Items from a data source:

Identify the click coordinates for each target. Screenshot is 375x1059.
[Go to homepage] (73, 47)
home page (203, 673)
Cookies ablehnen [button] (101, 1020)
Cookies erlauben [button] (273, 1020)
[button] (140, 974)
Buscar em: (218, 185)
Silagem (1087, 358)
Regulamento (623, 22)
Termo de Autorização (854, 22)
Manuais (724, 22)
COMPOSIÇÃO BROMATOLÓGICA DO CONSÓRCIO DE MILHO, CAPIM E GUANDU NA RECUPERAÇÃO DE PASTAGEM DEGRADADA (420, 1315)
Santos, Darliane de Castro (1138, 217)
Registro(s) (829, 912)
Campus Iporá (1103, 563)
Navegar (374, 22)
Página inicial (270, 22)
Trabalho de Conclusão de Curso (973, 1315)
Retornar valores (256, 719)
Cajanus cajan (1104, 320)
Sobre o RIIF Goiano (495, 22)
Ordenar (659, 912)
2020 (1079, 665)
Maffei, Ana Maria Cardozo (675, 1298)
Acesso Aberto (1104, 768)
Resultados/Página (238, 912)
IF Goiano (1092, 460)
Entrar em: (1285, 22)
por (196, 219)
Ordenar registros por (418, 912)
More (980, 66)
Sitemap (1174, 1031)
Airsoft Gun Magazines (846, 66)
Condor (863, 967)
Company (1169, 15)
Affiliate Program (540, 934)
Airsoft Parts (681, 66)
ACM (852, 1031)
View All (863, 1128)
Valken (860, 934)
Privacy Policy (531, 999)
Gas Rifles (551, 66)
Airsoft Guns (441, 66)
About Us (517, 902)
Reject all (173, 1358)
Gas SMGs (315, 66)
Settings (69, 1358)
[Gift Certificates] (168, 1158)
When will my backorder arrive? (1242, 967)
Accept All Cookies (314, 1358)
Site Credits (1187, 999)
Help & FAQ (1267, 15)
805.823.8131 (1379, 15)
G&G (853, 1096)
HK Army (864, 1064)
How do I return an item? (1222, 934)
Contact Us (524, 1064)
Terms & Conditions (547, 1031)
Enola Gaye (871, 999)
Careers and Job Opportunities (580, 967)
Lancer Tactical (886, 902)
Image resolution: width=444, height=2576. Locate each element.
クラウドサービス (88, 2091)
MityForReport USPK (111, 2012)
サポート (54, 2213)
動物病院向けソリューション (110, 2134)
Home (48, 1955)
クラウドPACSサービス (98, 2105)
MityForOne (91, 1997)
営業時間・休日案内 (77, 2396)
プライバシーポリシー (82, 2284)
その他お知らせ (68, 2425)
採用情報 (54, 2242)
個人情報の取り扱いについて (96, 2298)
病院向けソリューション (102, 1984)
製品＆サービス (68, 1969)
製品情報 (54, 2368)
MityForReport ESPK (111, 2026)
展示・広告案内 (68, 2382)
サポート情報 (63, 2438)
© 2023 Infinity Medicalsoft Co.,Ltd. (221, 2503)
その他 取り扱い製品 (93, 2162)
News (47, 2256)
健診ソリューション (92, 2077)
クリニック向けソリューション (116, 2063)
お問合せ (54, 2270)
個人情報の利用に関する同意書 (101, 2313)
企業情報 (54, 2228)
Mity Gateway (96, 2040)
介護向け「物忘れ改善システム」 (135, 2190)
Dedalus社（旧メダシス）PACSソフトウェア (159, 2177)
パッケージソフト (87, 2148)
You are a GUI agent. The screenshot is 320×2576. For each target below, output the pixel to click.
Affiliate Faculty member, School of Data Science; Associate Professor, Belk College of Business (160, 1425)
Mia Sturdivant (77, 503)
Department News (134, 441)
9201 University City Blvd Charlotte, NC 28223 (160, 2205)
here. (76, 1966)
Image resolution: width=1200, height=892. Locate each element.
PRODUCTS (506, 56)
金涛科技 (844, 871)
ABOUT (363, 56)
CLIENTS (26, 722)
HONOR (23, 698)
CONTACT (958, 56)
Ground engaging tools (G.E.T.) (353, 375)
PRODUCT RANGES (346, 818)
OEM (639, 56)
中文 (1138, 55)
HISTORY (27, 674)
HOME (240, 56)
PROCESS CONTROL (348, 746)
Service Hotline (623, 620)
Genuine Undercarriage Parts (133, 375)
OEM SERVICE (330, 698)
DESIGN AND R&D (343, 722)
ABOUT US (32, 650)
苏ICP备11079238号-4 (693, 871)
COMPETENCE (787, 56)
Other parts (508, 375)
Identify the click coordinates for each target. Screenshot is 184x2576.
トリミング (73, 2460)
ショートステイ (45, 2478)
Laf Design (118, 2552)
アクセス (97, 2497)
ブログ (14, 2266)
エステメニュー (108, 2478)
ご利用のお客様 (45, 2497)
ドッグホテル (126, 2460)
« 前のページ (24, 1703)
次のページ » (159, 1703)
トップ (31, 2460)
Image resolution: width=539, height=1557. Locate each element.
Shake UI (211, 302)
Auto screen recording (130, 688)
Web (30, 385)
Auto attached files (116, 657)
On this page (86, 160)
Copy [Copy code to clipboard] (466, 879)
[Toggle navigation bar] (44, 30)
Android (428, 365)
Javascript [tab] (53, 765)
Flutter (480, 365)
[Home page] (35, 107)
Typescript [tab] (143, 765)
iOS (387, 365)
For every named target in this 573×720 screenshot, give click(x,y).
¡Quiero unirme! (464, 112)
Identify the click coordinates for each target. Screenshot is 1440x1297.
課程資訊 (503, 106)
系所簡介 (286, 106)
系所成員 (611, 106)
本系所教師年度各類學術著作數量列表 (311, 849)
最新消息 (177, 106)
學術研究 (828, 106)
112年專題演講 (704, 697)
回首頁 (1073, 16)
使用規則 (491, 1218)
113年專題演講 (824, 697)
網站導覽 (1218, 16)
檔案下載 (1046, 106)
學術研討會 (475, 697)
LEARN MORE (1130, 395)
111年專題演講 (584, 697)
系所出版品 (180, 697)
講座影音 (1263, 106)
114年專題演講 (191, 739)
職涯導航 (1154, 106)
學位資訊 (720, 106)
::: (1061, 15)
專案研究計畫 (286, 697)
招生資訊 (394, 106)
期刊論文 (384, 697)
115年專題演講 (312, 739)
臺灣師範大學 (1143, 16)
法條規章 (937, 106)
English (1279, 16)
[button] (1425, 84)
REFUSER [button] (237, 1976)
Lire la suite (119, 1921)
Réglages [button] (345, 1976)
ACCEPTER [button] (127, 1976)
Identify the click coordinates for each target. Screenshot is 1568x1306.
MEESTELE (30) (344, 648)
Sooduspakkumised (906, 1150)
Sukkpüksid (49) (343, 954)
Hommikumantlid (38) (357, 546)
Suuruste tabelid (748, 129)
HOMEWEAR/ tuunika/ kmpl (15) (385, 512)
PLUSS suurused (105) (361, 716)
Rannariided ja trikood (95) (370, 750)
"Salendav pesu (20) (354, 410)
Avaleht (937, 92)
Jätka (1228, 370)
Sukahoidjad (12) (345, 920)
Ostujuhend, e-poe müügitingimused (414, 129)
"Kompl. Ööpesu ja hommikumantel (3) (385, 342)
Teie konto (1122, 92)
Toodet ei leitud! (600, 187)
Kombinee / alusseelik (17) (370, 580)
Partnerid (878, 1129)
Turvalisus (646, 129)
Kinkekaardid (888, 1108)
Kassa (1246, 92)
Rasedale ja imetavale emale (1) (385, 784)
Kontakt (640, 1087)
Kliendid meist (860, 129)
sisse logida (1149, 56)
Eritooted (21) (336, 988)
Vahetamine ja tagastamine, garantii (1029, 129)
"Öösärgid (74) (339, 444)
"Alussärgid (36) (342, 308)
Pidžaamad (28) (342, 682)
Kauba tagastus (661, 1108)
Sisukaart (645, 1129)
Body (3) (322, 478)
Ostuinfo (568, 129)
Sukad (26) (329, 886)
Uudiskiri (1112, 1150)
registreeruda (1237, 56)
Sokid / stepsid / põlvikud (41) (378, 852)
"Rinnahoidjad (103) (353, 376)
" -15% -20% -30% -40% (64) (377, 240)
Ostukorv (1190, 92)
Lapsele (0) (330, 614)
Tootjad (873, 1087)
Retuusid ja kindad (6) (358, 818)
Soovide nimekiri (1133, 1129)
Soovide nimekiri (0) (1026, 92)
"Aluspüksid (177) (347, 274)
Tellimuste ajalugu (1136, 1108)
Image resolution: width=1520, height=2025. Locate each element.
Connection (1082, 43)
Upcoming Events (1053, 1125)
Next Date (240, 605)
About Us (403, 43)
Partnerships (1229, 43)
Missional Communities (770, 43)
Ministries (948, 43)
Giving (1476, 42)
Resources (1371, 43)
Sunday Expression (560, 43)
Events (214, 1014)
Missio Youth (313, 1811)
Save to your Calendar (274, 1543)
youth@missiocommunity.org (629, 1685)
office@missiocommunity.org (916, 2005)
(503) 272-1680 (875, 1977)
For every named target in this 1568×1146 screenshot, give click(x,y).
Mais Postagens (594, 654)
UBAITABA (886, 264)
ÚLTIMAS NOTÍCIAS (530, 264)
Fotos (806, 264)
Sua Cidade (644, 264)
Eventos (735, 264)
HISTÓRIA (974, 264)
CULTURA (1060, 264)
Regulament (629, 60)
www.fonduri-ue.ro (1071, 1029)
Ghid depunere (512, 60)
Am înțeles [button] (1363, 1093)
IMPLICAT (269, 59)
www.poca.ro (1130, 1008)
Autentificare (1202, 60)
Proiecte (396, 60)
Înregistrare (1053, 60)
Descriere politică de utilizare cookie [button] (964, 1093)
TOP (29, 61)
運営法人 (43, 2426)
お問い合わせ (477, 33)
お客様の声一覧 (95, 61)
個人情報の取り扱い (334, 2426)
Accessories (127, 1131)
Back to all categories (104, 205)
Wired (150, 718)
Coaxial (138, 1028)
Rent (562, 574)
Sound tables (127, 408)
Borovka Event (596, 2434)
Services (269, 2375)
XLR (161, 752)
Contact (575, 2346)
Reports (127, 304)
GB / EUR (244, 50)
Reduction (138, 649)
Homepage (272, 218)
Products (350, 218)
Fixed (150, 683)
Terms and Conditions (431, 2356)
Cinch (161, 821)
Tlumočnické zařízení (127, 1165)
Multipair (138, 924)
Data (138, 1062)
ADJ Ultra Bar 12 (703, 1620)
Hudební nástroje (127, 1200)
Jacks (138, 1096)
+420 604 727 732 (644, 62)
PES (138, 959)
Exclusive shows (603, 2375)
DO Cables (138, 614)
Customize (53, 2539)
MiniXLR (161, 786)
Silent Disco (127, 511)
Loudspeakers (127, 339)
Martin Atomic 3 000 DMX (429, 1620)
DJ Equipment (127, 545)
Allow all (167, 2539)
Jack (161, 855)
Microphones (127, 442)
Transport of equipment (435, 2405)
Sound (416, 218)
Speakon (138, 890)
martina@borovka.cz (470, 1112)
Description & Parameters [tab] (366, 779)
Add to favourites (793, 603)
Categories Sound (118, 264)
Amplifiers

__TASK DETAILS__: Give the lines of the material from the line containing "Eritooted (21) (336, 988)" up to and including the line containing "Tootjad (873, 1087)" as a numbered list, leaving out any blank lines.

__ANSWER TO THIS TASK__:
1. Eritooted (21) (336, 988)
2. Vahetamine ja tagastamine, garantii (1029, 129)
3. "Öösärgid (74) (339, 444)
4. "Alussärgid (36) (342, 308)
5. Pidžaamad (28) (342, 682)
6. Kauba tagastus (661, 1108)
7. Sisukaart (645, 1129)
8. Body (3) (322, 478)
9. Ostuinfo (568, 129)
10. Sukad (26) (329, 886)
11. Uudiskiri (1112, 1150)
12. registreeruda (1237, 56)
13. Sokid / stepsid / põlvikud (41) (378, 852)
14. "Rinnahoidjad (103) (353, 376)
15. " -15% -20% -30% -40% (64) (377, 240)
16. Ostukorv (1190, 92)
17. Lapsele (0) (330, 614)
18. Tootjad (873, 1087)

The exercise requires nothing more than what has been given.